Basics

Path MTU Discovery (PMTUD)

Whenever a host sends a packet, it is always recommended that the packet reaches unfragmented at the destination. However, the size of the datagram depends on the MTU of the each hop along the path. The minimum MTU along the path is the path MTU and is the size of the datagram.

The host while generating the packet decides the size as MTU size of the outgoing interface and sets the DF bit.

Path MTU discovery uses the Don’t Fragment (DF) bit in the IP header to dynamically discover the PMTU of a path.

The basic idea is that a source host initially assumes that the PMTU of a path is the (known) MTU of its first hop, and sends all datagrams on that path with the DF bit set. If any of the datagrams are too large to be forwarded without fragmentation by some router along the path, that router will discard them and return ICMP Destination Unreachable messages with a code meaning “fragmentation needed and DF set”. Upon receipt of such a message “Datagram Too Big” , the source host reduces its assumed PMTU for the path.

A host MUST never reduce its estimate of the Path MTU below 68 octets.

PMTUD is only supported by TCP and UDP. Other protocols do not support it. If PMTUD is enabled on a host, and it almost always is, all TCP/IP  or UDP packets from the host will have the DF bit set.

Today we will discuss about PMTUD with TCP:

What is MSS (Maximum Segment Size) :

  • TCP MSS is the Maximum size of TCP payload.

Written tasks:
[1] In the Path MTU Discovery text, what is the lowest value a host may reduce its Path MTU estimate to?
[2] Write out the part of the Path MTU Discovery text starting with "The basic idea" and going on through "for the path.", renaming "router" to "gateway" each time it appears.
The records after this point come from a different source.

Lines of data

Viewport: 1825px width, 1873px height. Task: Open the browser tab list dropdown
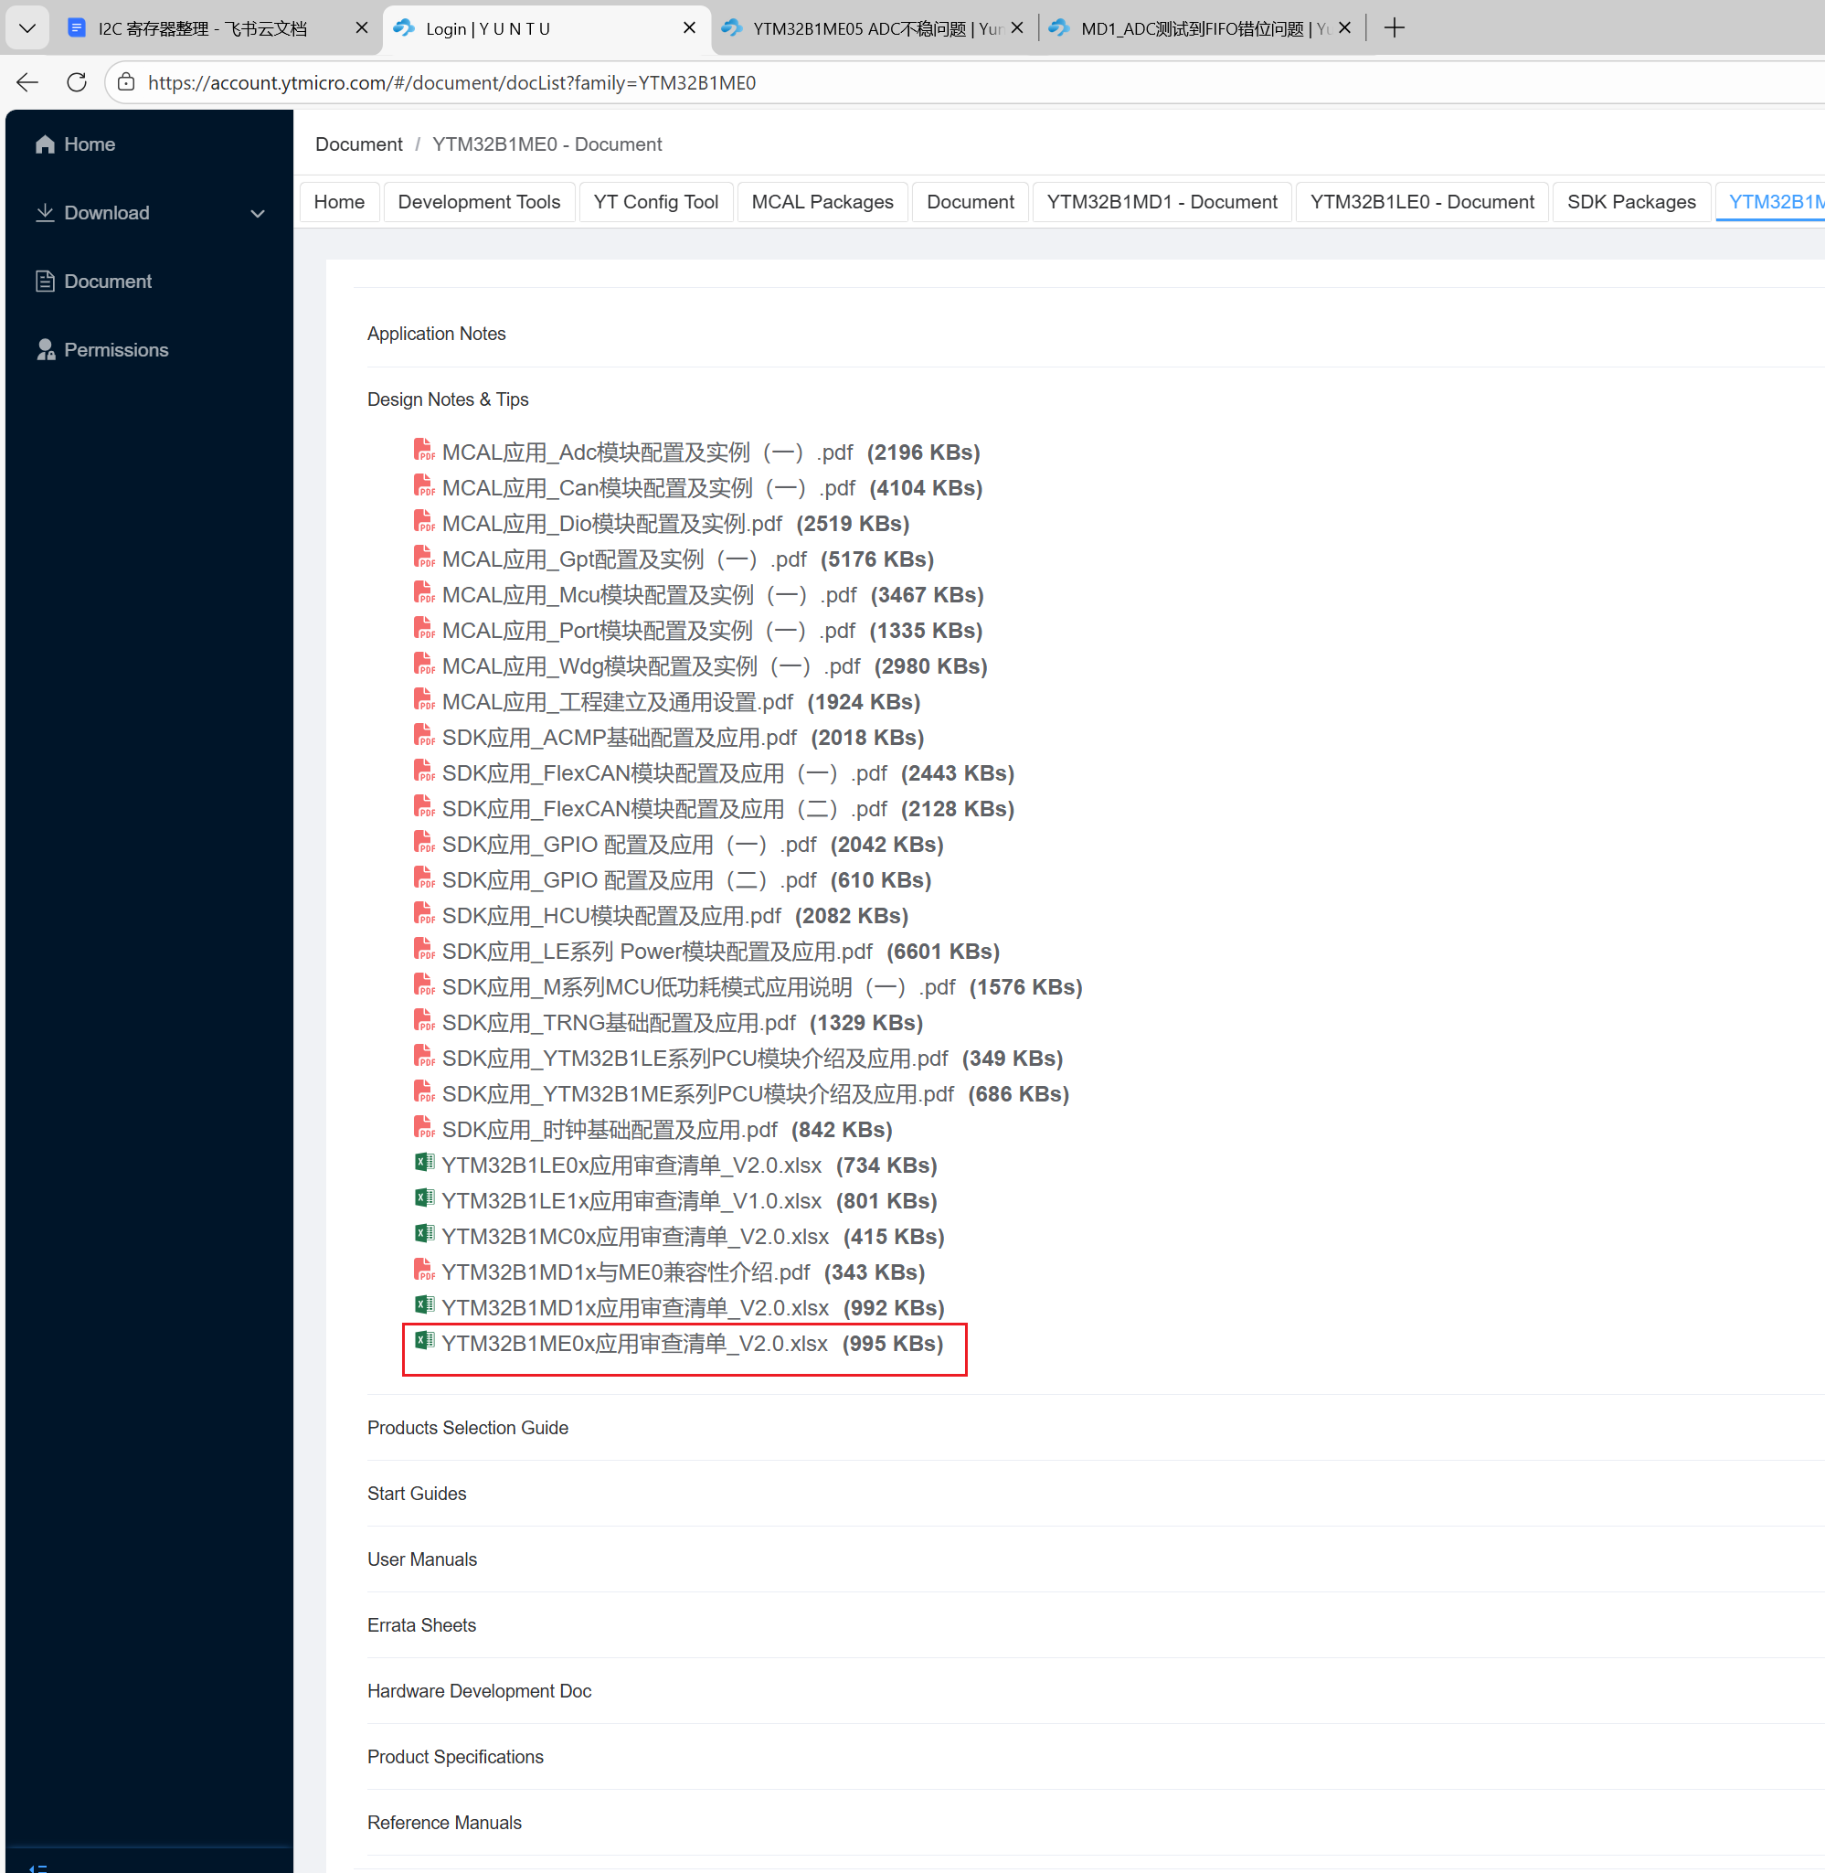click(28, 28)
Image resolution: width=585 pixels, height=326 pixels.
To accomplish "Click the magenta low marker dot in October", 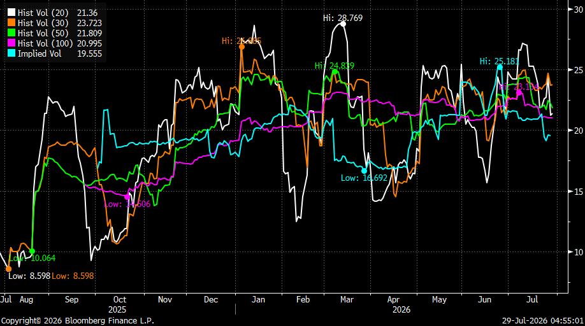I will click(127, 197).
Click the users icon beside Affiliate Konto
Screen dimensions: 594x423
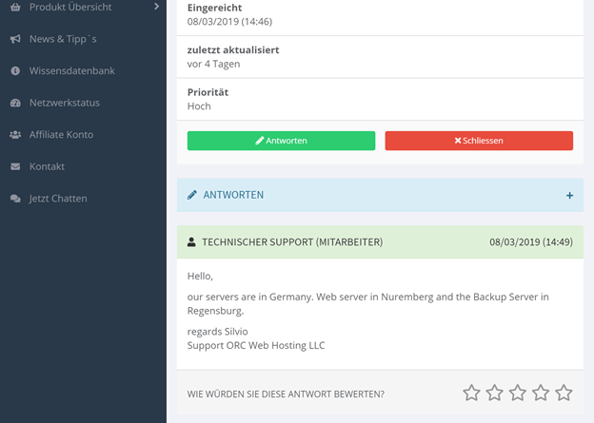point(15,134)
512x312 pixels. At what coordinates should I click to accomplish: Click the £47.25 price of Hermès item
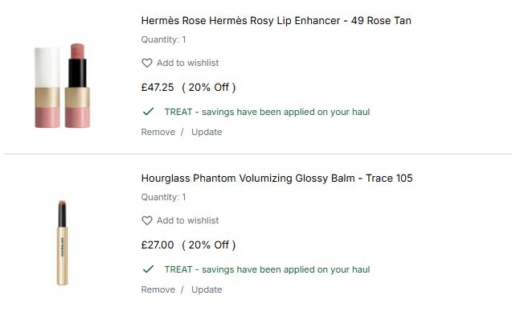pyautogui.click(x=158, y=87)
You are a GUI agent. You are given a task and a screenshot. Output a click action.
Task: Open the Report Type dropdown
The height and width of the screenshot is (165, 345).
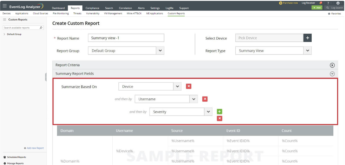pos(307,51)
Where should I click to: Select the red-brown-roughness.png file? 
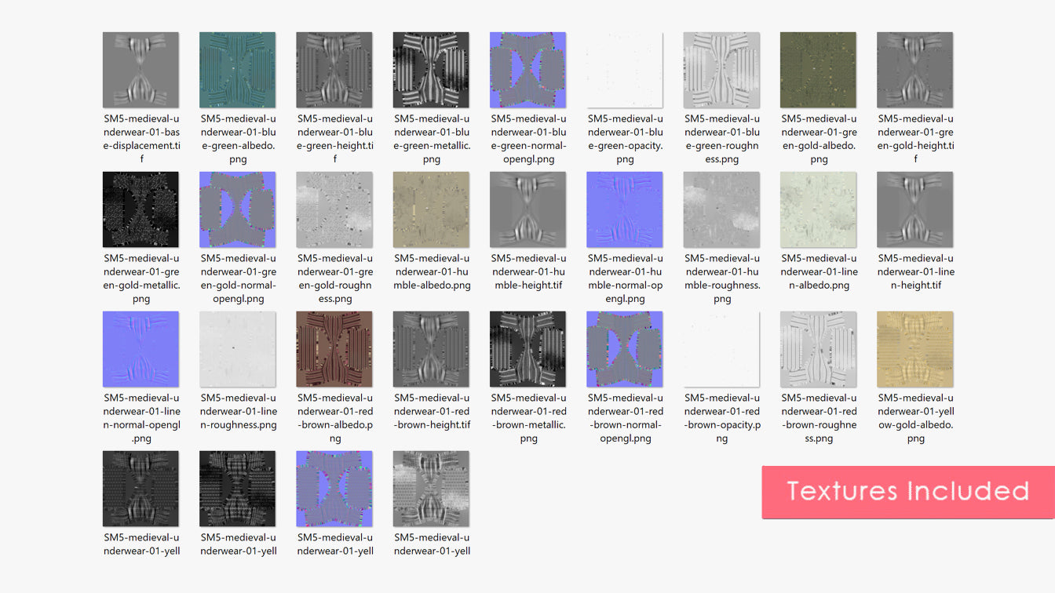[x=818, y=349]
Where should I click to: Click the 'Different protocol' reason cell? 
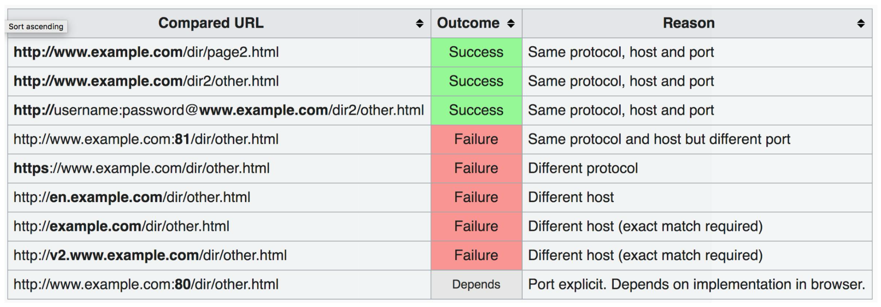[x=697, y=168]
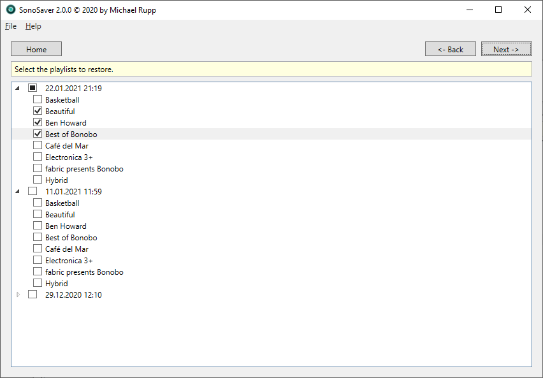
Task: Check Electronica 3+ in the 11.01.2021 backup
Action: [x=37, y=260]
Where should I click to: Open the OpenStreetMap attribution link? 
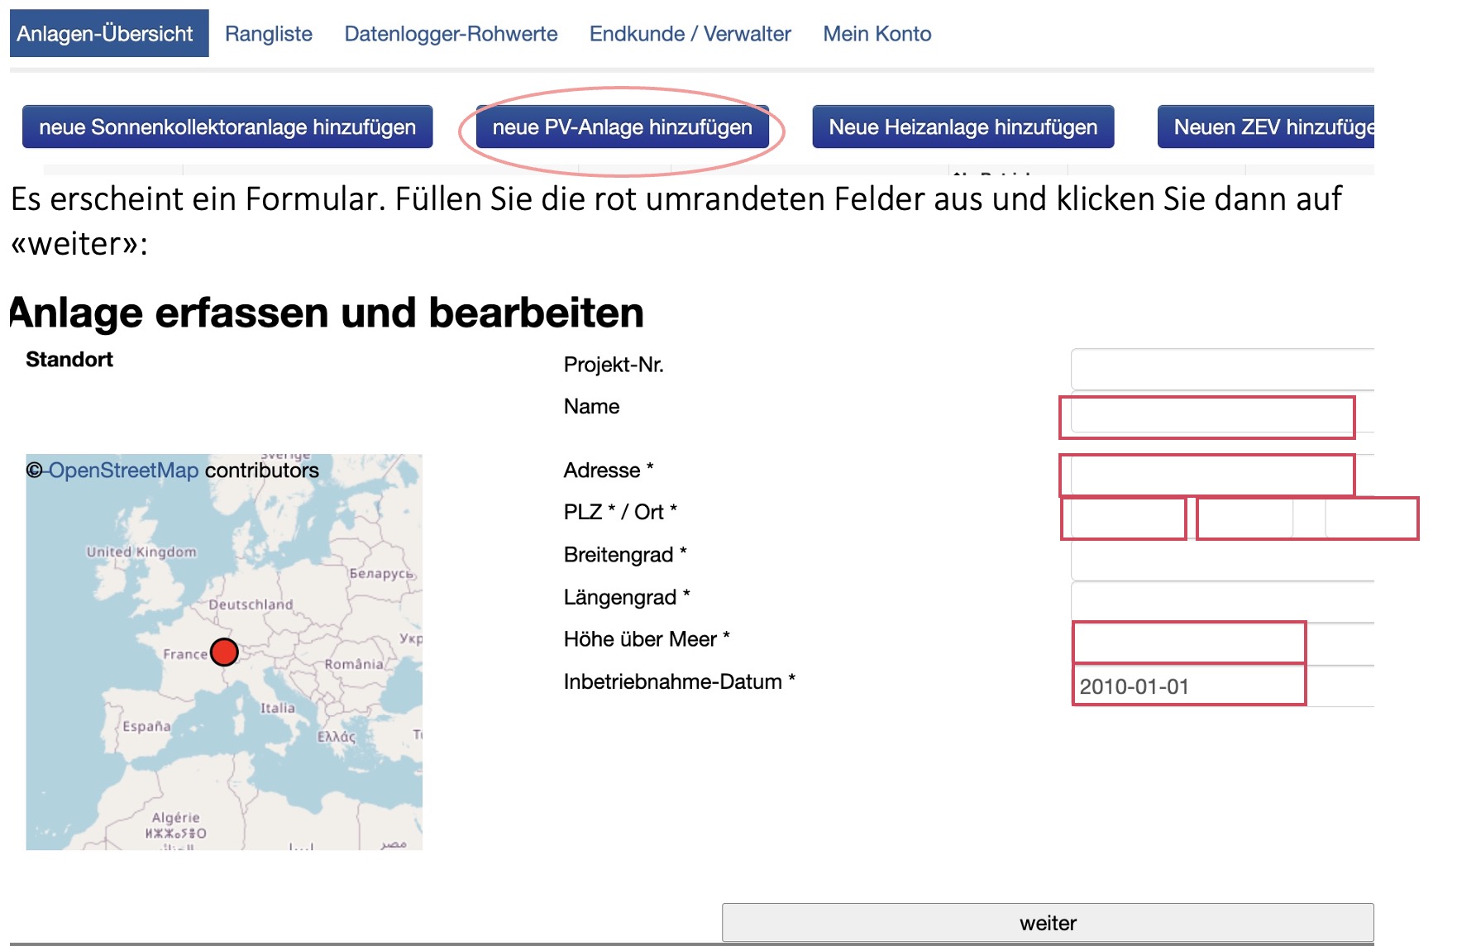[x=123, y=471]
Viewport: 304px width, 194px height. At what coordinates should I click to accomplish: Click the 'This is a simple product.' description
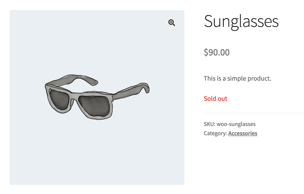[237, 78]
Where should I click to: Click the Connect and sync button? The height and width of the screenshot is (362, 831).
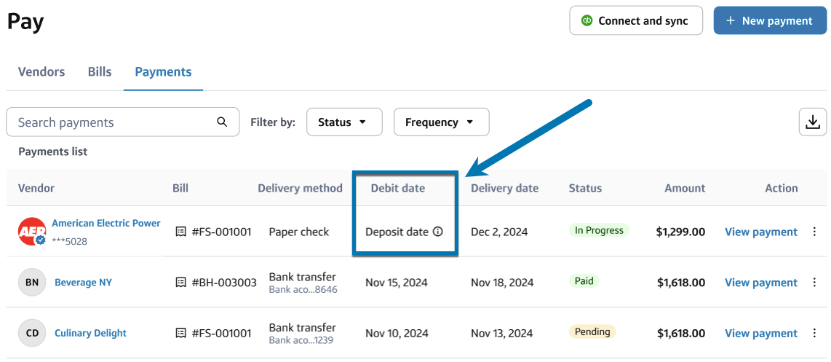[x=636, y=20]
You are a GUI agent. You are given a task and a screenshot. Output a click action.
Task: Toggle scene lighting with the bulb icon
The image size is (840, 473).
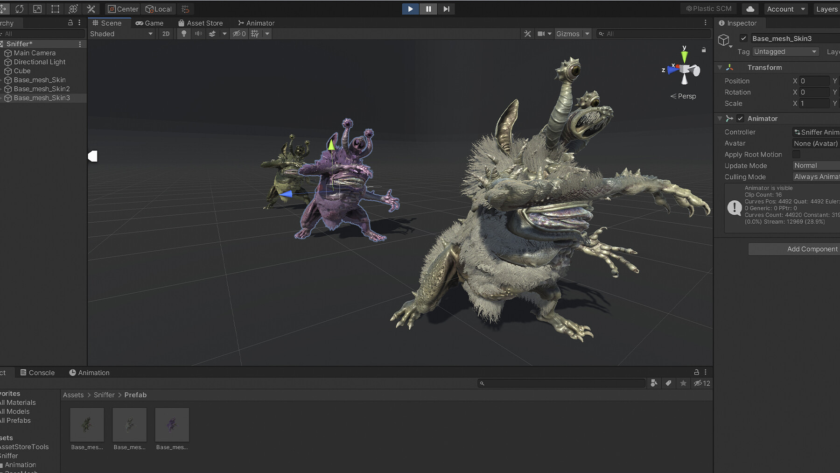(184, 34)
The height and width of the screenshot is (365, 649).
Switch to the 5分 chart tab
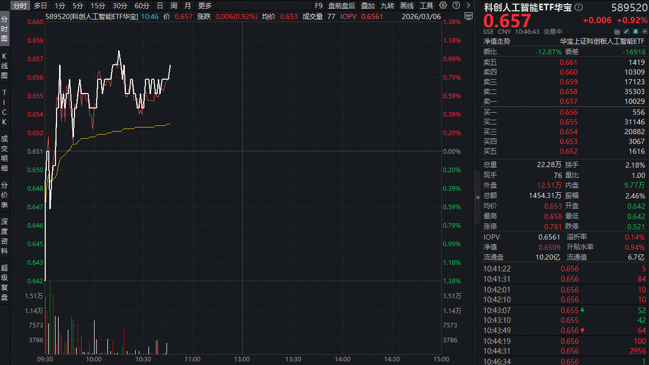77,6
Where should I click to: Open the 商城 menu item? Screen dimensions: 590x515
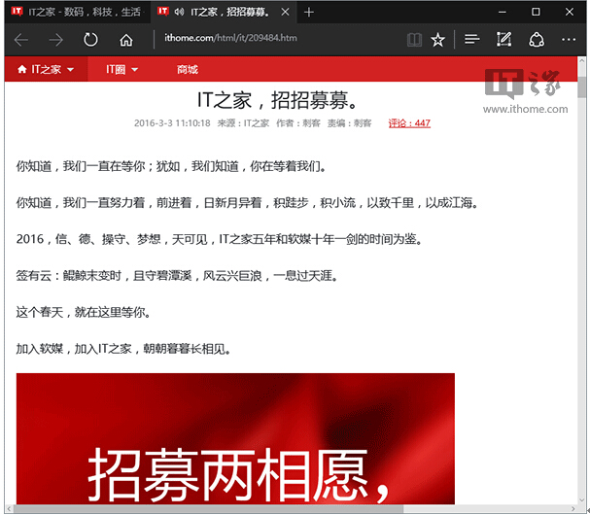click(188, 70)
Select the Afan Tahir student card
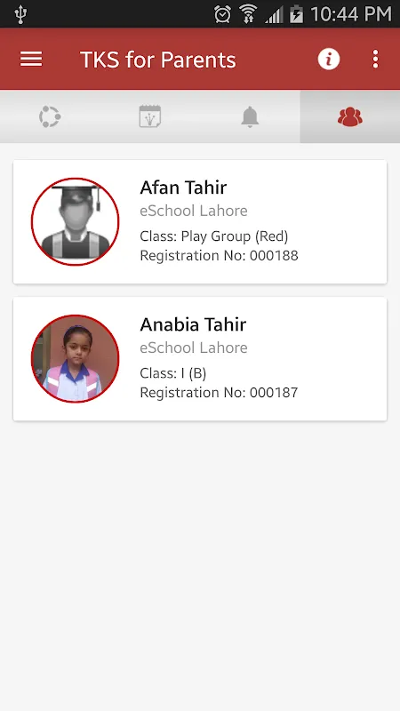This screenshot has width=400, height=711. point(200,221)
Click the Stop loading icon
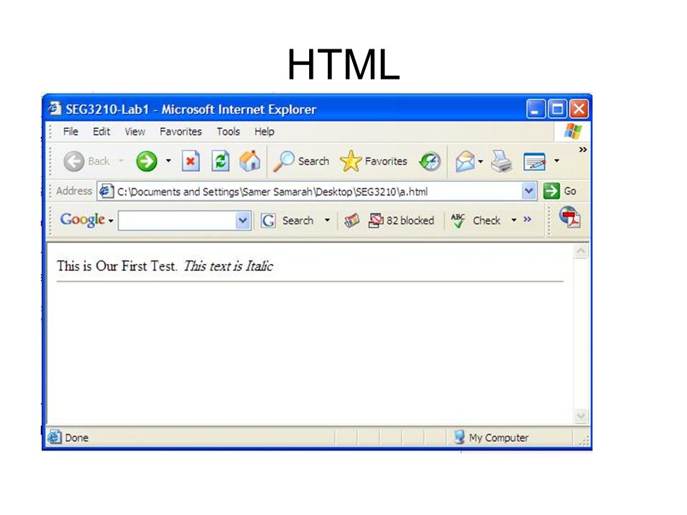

Final results:
[1] 68 octets.

[2]
The basic idea is that a source host initially assumes that the PMTU of a path is the (known) MTU of its first hop, and sends all datagrams on that path with the DF bit set. If any of the datagrams are too large to be forwarded without fragmentation by some gateway along the path, that gateway will discard them and return ICMP Destination Unreachable messages with a code meaning “fragmentation needed and DF set”. Upon receipt of such a message “Datagram Too Big” , the source host reduces its assumed PMTU for the path.